MTA Revenue Up, Ridership Down

The MTA is receiving tons of federal funding for these projects, but those funds depend not just on increasing ridership, but also on increasing the share of operating costs covered by fares. If we see a decrease in ridership and/or revenue, we may not be able to count on the money from the feds.

Some people will point to the fact that the LA City Council just voted for a huge increase in the minimum wage, saying that this will enable low-income riders to afford future fare hikes. I don’t buy it. First, the cost of living in LA is increasing at a phenomenal rate. The amount we spend on housing is skyrocketing, DWP rates could easily double or triple, and food is getting more expensive as the impacts of the drought become more pronounced. A significant rise in the cost of public transit will be just one more blow to the bank accounts of minimum wage workers. And there are thousands of MTA riders who don’t even earn minimum wage. LA is the wage theft capitol of the country. Lots of people who work in the restaurant and garment industries are already being paid below the minimum, not to mention the undocumented workers who will take whatever they can get. Many of these people need public transit to get around, and none of them will earn a nickel more after the minimum wage rises.

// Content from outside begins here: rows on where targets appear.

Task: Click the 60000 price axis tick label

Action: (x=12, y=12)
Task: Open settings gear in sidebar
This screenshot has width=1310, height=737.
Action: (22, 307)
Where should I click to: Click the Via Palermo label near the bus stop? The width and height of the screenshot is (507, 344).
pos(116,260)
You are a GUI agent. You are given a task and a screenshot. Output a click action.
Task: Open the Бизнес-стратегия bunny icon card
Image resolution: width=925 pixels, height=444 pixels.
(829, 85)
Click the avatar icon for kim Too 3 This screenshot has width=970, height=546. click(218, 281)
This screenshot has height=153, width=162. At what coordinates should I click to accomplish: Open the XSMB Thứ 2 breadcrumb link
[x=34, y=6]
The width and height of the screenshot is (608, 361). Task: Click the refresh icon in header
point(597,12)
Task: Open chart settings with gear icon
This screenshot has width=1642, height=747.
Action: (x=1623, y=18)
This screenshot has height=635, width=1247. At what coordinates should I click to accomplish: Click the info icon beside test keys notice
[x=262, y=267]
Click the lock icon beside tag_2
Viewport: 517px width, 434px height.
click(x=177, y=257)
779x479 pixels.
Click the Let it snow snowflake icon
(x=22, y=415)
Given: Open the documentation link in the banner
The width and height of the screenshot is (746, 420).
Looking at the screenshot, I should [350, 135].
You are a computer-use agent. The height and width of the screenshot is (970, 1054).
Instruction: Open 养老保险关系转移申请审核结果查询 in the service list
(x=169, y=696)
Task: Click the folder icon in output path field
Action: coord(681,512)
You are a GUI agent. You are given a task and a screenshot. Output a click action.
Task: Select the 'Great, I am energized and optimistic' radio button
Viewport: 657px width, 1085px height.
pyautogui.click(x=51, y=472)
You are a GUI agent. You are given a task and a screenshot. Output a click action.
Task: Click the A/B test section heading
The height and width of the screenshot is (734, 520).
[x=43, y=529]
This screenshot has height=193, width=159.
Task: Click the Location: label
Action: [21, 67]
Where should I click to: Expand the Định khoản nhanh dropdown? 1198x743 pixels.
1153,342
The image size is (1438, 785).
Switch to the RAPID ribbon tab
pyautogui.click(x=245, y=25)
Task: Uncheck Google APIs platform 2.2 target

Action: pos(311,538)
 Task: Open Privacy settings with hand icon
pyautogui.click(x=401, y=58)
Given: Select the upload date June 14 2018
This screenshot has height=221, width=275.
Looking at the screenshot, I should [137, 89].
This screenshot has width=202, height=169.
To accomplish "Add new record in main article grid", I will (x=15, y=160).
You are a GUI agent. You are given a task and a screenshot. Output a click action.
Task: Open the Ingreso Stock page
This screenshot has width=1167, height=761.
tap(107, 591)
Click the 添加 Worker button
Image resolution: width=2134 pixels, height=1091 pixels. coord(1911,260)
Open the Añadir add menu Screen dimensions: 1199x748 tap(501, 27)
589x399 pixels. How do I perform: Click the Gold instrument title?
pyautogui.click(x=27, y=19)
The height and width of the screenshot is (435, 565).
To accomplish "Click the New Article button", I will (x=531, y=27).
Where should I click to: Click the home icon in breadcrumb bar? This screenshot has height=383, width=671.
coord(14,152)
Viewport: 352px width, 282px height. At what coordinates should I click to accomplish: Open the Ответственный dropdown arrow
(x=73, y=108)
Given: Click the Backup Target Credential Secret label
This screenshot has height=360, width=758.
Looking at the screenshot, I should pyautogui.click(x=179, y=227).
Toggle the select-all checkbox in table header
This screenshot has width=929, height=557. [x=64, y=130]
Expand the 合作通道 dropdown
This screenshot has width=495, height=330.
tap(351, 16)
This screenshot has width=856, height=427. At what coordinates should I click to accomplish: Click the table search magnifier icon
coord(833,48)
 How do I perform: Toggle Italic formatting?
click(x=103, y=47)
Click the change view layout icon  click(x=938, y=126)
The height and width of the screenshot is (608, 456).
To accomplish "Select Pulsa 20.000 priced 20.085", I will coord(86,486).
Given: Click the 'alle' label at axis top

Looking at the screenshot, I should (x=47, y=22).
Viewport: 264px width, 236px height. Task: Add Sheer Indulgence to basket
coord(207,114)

I’m not arguing that we shouldn’t extend the reach of public transit, but I do question whether this massive expansion is sustainable. I guess all we can do is wait and see.

MTA Offers a Helping Hand

Crnsw 3

Just a follow-up to a post I did recently on the construction of the Crenshaw/LAX Line. In that post, I mentioned how difficult it was for businesses along Crenshaw to keep their heads above water with street closures and reduced parking. Local merchants have been complaining about a steep drop in revenue, and the Metropolitan Transportation Authority has been listening.

In September the MTA established a fund to aid small businesses affected by the construction. And in October, the MTA approved the creation of the Business Solution Center, which will provide assistance with marketing, financial planning and legal counseling, as well as help in securing loans. Here’s a link to the article in the LA Sentinel.

MTA Awards BSC Contract to Del Richardson & Associates

This is a smart move by the MTA. Sure, the Crenshaw/LAX Line will help the neighborhood in the long run, but it’s important to ensure the survival of existing businesses. By approving these two programs, the MTA has shown a commitment to supporting small merchants as they deal with the challenges of the construction phase.

Reconstructing Crenshaw

Crsw 01 Future

Last week I went down to Crenshaw and Exposition to see what was happening with the construction of the Crenshaw/LAX Line. Work is underway, though it will be years before the project is finished.

A view from the Crenshaw side of the construction site.

A view from the Crenshaw side of the construction site.

Another view from the Crenshaw side.

Another view from the Crenshaw side.

And here's a shot taken from the entrance to the site.

And here’s a shot taken from the entrance to the site.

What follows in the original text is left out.